◆ Task requirements: In the records below, the line with "The width and" opens the range and the line with "chevron beside AOK" closes it; print that range exactly and nothing else.

◆ Data listing:
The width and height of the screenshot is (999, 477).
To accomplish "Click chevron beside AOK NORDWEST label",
* * *
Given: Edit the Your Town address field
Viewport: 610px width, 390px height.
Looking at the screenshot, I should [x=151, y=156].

◆ Problem solution:
The width and height of the screenshot is (999, 477).
To accomplish "Click chevron beside AOK NORDWEST label",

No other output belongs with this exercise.